The National Commission on the Status of Women (NCSW) initiated a study on women and policy in Pakistan at the beginning of 2010. The purpose of the study was to track discriminatory trends in current policies on women; uncover the flawed underpinnings of gender discriminatory policy approaches and; through a consultative process recommend alternative approaches for fair and just policy making.
Recognising other parallel processes that work towards gender equity, such as the National Plans of Action and the National Policy for Development and Empowerment of Women 2002, the NCSW study consciously steers away from duplicating and repeating such efforts. Instead, the purpose of this study is more immediate and specific. It attempts to highlight the concerns emerging from the policies of the incumbent government and having identified some specific and urgent areas of concern, it proposes recommendations so that correctives may be made to existing policy.
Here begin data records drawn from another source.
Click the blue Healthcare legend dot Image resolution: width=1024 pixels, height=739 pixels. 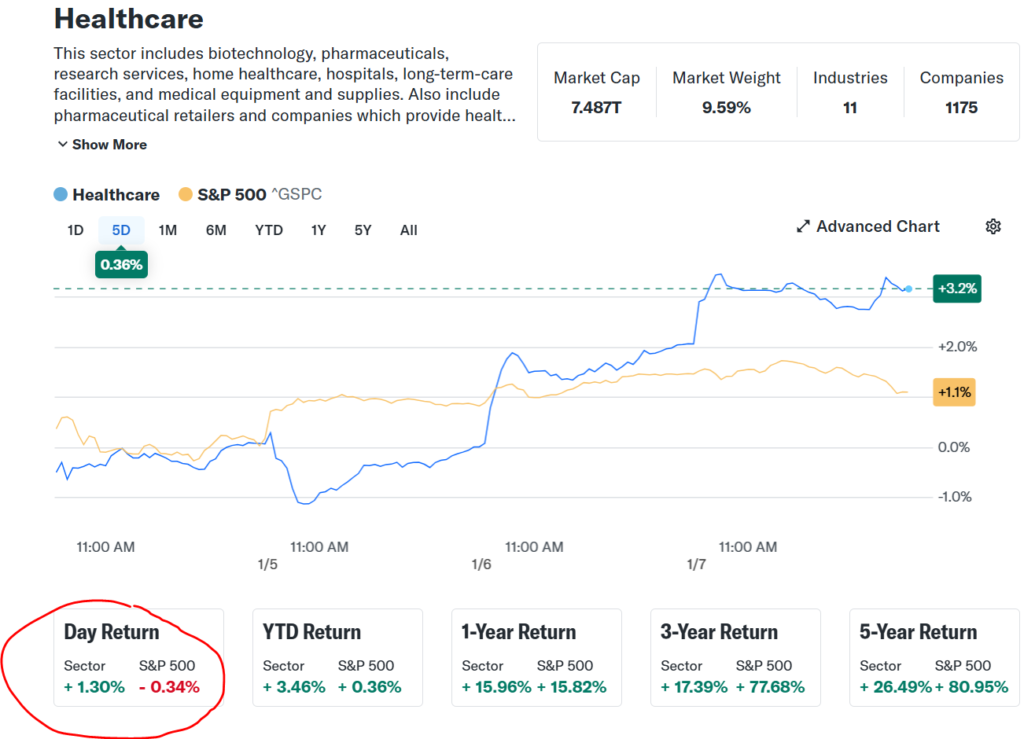[x=62, y=195]
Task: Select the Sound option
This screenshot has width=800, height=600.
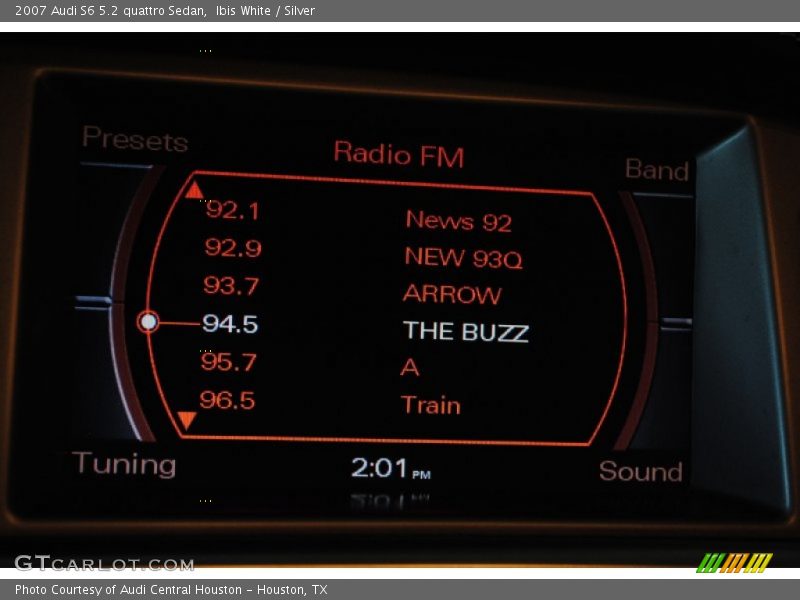Action: [640, 471]
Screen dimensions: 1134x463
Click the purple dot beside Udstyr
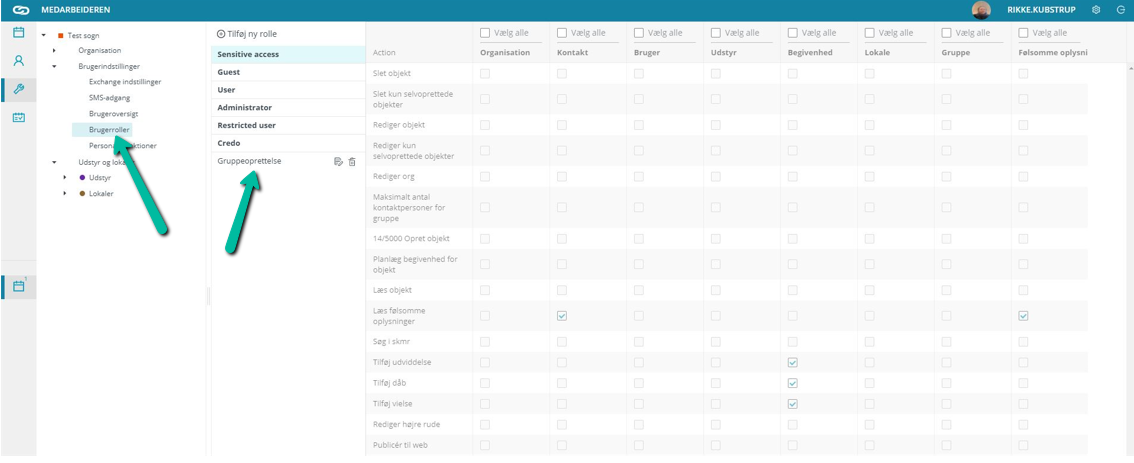[82, 177]
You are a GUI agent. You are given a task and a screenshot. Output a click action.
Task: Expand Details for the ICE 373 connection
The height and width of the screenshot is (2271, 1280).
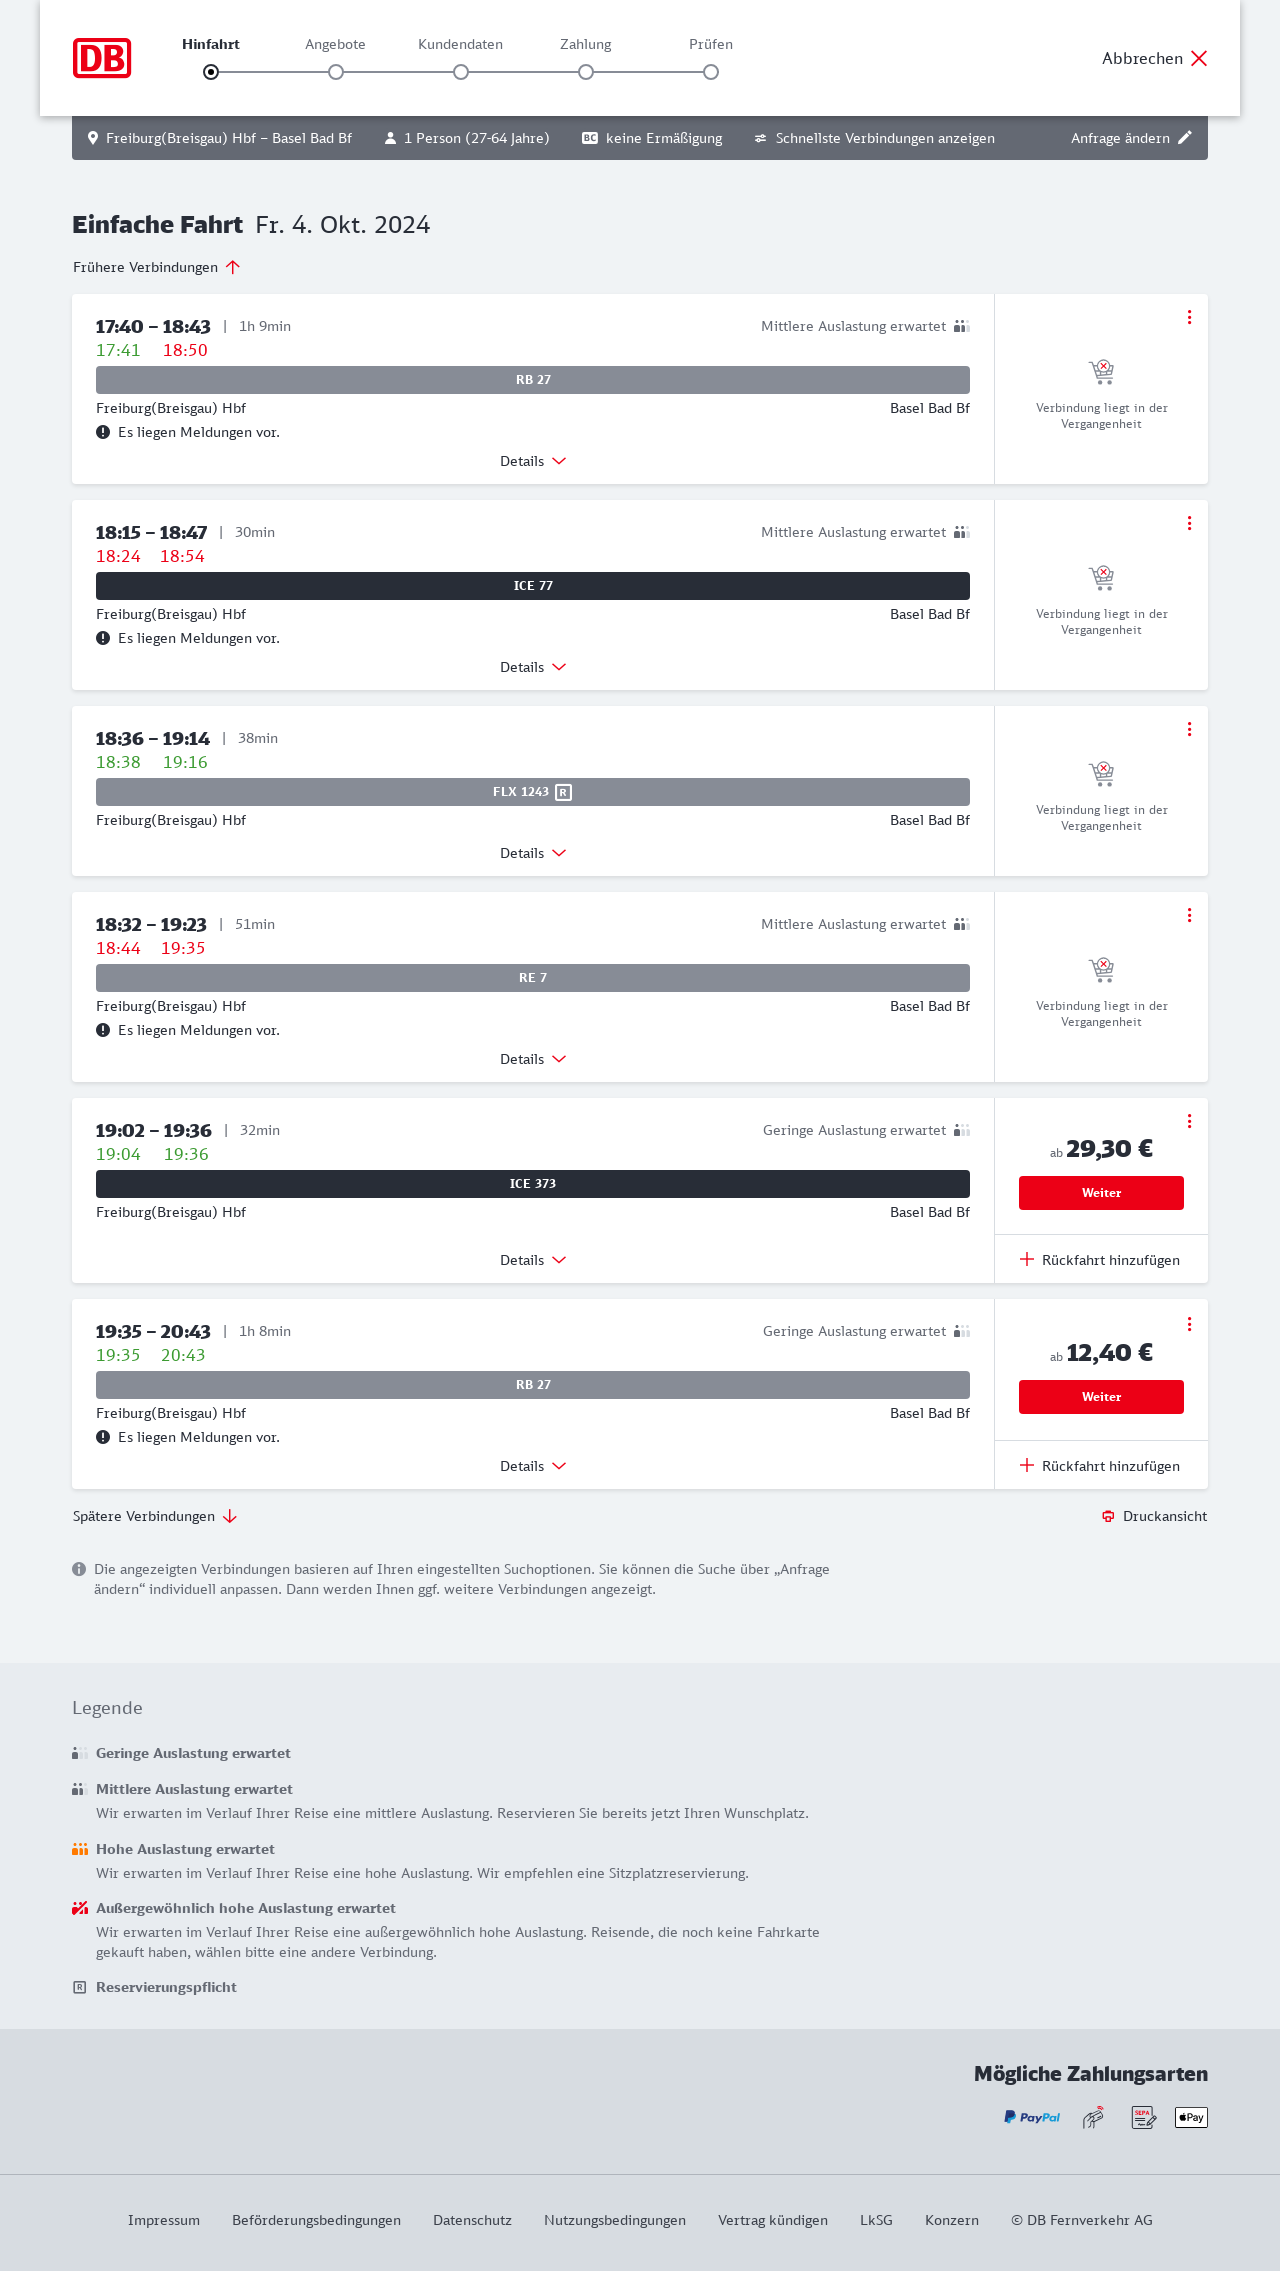tap(533, 1260)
At the same time, this study hopes to caution
against those policy initiatives which threaten to blindside women's
specific needs, opportunities and rights.
Moreover, the study should read as a guideline to policy makers and other stakeholders on the concepts that inform gendered social policy. The specifics discussed around the themes below should serve as benchmarks against which the tenacity of gender-fair policy can be measured. While international commitments and United Nations goals and conventions are invaluable in themselves, it is strategically important to identify local policy flaws and point out the opportunities and possibilities of correctives through local governance mechanisms too.
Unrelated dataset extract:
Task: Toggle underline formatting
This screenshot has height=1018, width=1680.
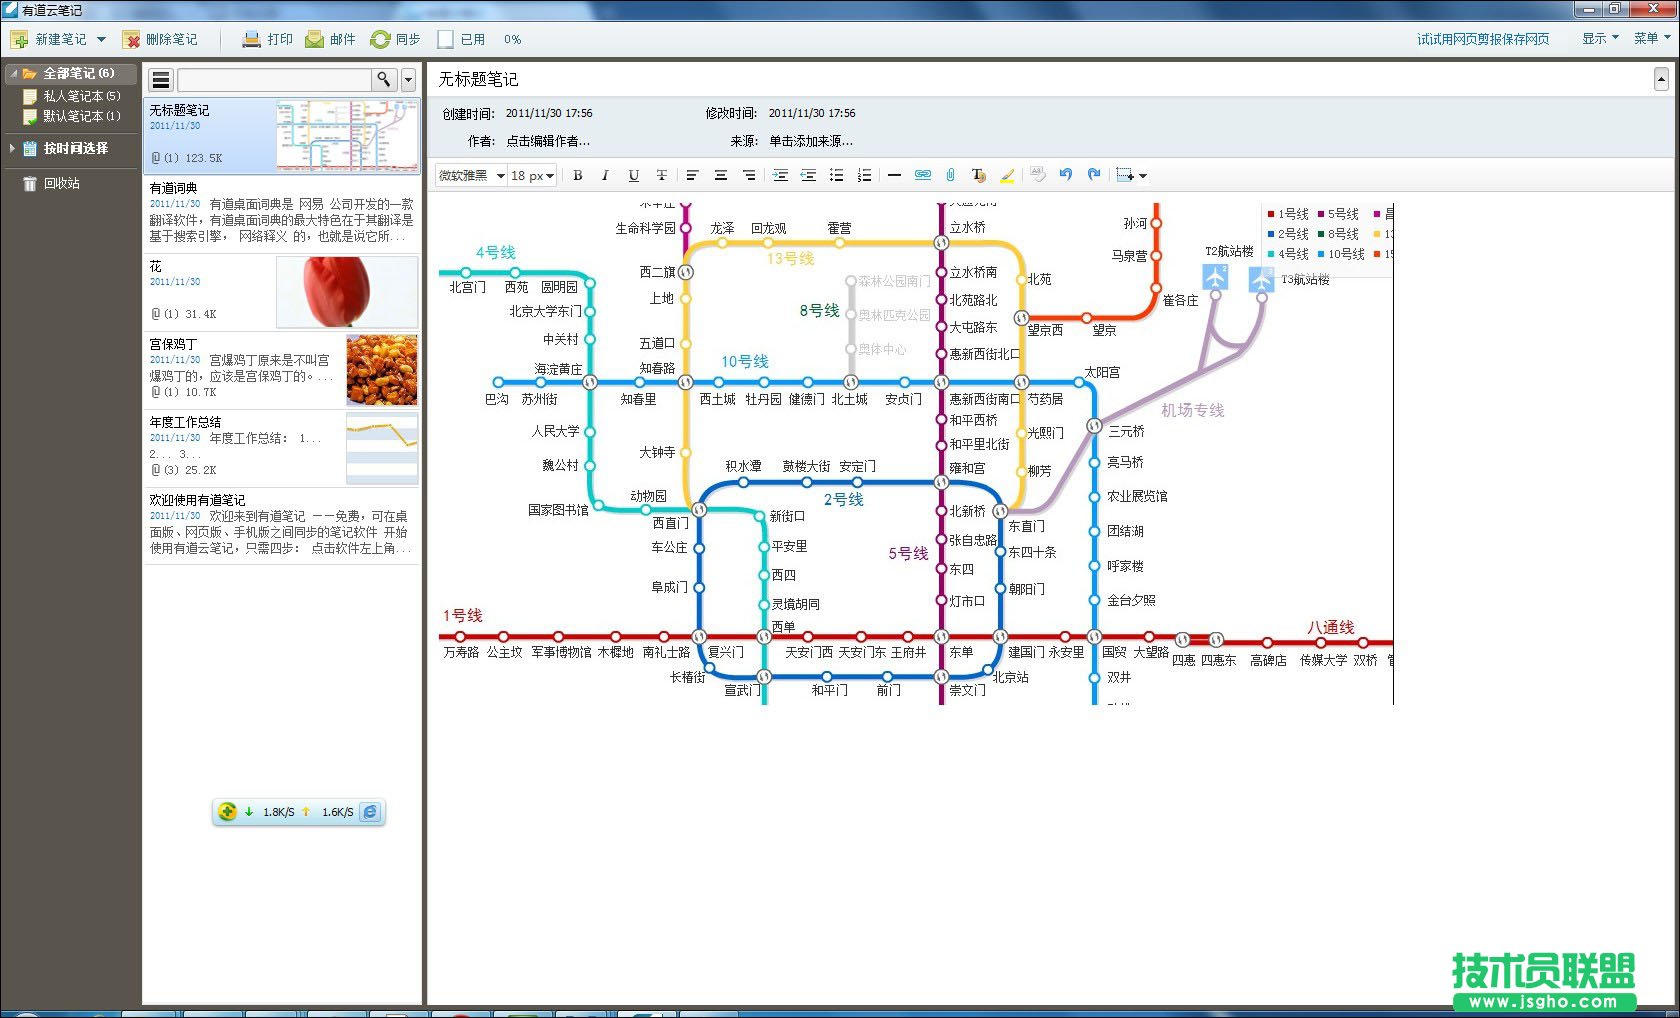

As stated above, there are some pre-existing documents and plans of action that identify legal, political and bureaucratic shortcomings that prevent the achievement of gender equality and women's empowerment. The NCSW study takes a different approach to policy analysis. Rather than duplicating a list of themes and concerns such as those documented in the Beijing Plus process, it examines the main policies and initiatives of the current government and highlights the conceptual impulse, political motive, contradictions, alternative possibilities and methodologies that can inform such policy.
The central idea of the study is to serve as a guideline on how policy initiatives, which may read well on paper, can end up negating the purpose of gender equality when applied in the field. Alternatively, flawed policy that is motivated by gender discriminatory impulses can be very effective, since it fits in well with the broader patriarchal social, institutional and attitudinal web of relations in households and communities, as well as in formal institutions, including public office.